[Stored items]
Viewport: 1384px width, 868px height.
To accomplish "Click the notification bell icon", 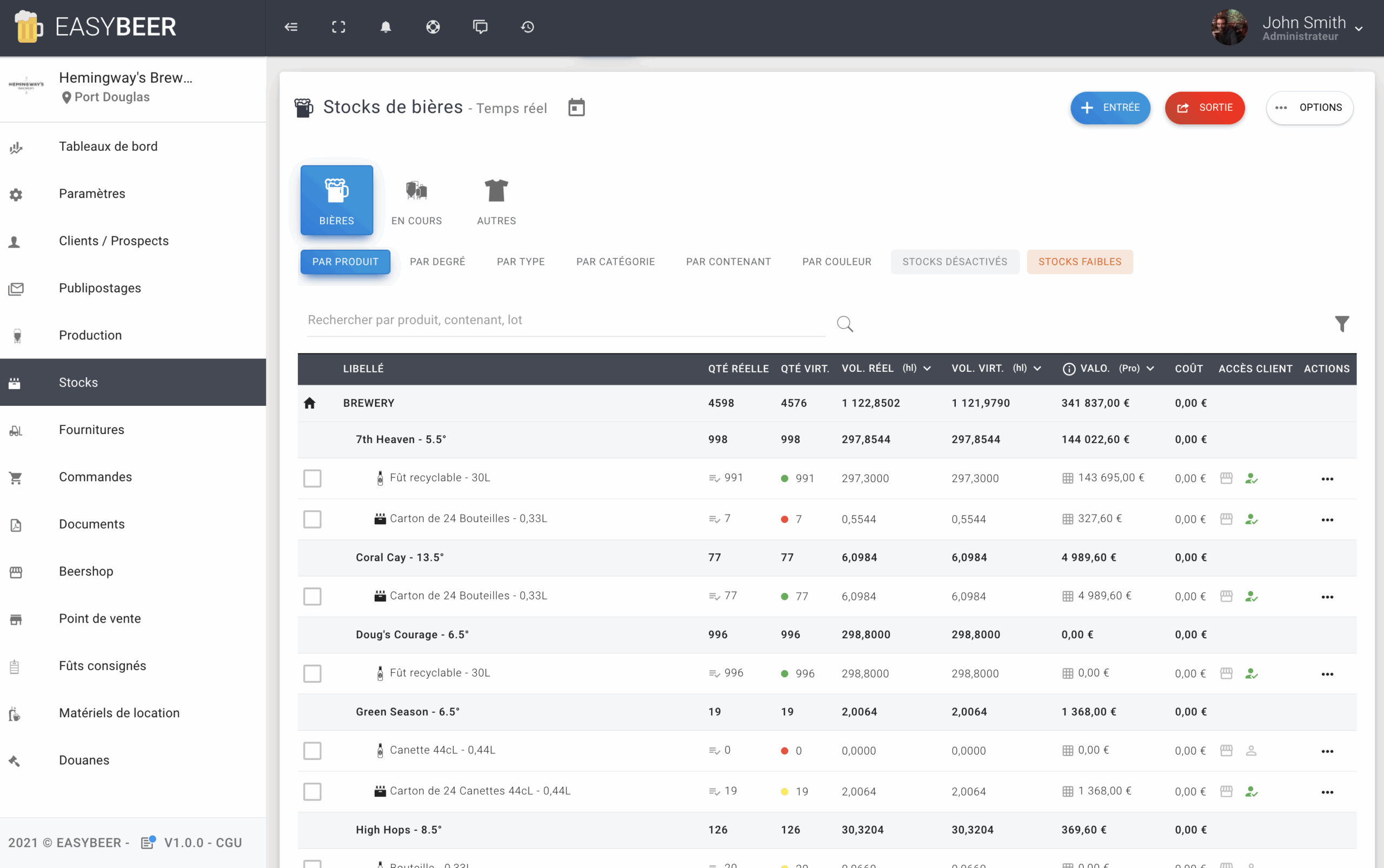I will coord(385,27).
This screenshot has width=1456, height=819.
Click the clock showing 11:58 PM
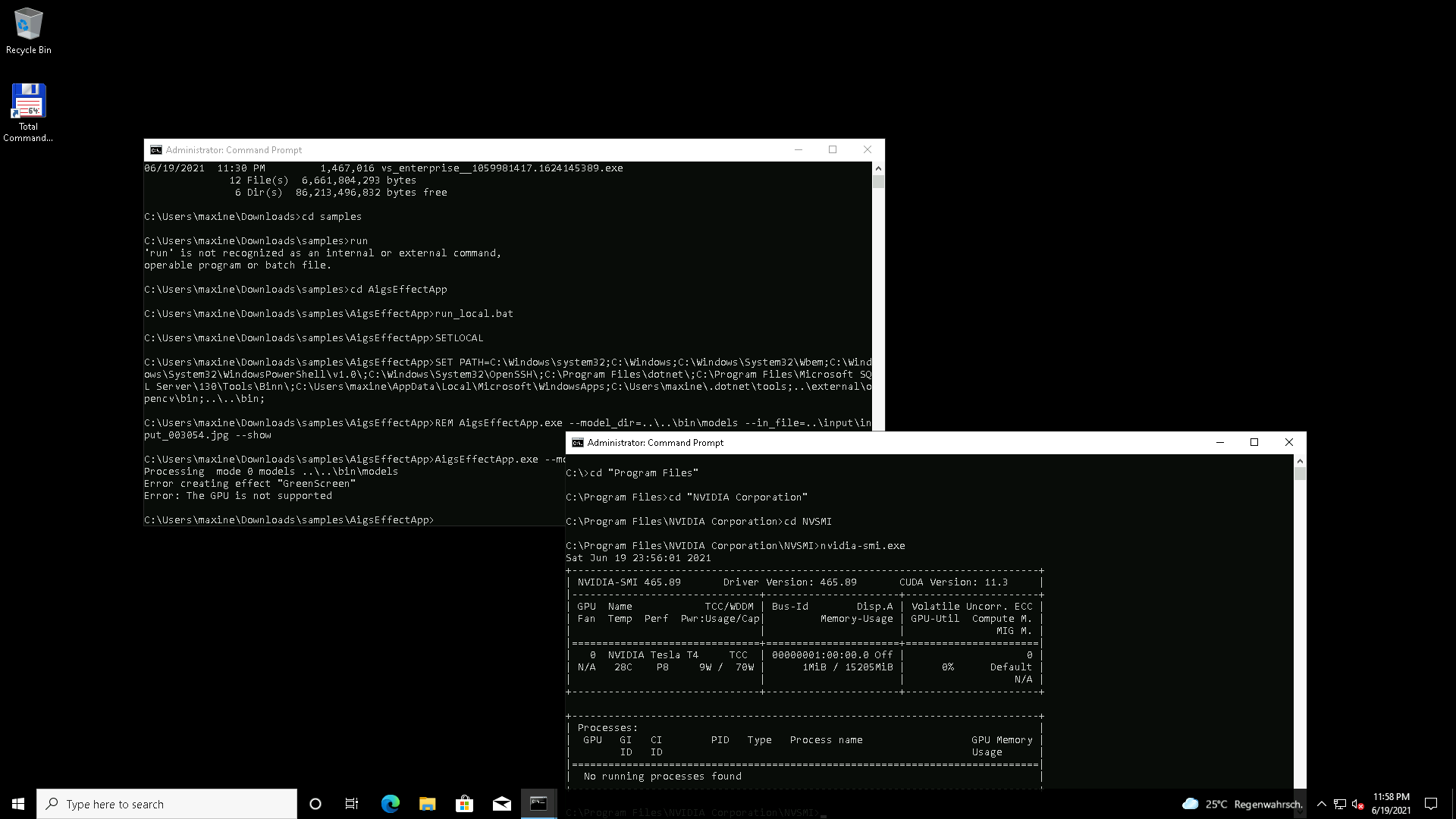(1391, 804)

TASK DETAILS
Your answer must be a single number: how many lines of the records contain the word "height".

RESPONSE AREA
2